How many lines in these records hold the string "agent"? State only that number.

- Stored data entries
_ _ _ _ _

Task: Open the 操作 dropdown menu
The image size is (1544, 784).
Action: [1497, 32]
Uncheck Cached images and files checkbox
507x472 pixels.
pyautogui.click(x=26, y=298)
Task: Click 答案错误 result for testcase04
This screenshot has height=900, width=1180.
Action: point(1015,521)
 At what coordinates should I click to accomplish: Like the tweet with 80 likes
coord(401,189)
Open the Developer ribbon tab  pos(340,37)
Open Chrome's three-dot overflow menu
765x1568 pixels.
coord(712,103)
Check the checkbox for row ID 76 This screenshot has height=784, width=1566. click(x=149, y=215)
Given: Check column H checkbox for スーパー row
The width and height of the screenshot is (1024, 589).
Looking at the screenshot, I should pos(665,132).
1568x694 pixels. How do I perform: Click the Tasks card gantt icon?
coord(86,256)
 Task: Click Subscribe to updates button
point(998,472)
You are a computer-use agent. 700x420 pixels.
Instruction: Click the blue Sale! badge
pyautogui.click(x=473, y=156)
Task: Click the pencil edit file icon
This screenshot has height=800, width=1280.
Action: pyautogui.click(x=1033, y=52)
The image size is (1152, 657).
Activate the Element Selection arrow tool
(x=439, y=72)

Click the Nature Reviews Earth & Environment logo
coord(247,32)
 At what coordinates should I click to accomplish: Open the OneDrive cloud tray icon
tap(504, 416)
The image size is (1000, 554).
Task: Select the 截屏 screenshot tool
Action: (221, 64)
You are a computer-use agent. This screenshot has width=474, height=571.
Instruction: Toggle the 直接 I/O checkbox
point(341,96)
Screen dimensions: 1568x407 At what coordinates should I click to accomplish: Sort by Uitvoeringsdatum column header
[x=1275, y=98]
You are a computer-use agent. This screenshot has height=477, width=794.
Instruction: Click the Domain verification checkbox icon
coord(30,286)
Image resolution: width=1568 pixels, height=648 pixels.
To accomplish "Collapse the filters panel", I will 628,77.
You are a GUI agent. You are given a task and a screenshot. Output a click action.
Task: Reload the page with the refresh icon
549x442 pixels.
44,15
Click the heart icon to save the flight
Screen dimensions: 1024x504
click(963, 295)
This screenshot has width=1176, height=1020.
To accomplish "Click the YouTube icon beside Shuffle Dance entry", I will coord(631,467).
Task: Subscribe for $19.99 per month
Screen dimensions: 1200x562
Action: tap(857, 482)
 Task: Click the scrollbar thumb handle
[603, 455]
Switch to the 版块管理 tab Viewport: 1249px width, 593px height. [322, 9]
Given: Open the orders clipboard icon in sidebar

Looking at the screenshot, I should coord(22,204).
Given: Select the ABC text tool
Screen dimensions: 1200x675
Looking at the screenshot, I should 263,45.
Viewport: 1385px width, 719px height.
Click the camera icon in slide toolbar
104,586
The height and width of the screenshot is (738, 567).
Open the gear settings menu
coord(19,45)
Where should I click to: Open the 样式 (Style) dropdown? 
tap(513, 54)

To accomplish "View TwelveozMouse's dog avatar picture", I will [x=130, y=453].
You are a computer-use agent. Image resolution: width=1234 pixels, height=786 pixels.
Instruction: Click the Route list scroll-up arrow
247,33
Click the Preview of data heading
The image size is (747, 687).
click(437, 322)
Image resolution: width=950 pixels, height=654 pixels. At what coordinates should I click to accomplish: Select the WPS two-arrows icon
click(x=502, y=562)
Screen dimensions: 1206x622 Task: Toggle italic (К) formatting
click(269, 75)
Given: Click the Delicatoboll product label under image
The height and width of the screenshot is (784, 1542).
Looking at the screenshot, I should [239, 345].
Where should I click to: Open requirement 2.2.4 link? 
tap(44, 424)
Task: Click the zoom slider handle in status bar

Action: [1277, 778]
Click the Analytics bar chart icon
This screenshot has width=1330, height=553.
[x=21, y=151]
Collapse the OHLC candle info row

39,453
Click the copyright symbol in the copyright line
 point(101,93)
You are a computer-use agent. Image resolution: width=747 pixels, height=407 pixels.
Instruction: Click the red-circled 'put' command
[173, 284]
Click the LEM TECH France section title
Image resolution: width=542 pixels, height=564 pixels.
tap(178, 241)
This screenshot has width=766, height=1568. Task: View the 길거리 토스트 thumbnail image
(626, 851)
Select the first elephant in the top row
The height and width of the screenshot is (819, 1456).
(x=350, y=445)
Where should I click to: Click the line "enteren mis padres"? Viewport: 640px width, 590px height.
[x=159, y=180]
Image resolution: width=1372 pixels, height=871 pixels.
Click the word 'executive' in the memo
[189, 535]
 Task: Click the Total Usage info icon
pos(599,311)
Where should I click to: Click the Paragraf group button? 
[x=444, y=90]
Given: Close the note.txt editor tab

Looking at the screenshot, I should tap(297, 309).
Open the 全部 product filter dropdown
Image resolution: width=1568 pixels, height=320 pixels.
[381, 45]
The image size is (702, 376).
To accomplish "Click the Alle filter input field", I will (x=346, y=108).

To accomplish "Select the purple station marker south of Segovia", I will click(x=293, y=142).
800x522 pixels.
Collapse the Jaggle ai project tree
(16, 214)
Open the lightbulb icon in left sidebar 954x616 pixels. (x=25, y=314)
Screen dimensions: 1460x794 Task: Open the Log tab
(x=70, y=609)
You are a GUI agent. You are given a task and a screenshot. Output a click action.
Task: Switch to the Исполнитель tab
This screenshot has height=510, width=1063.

_ _ _ _ _

- EXERCISE RESPONSE
7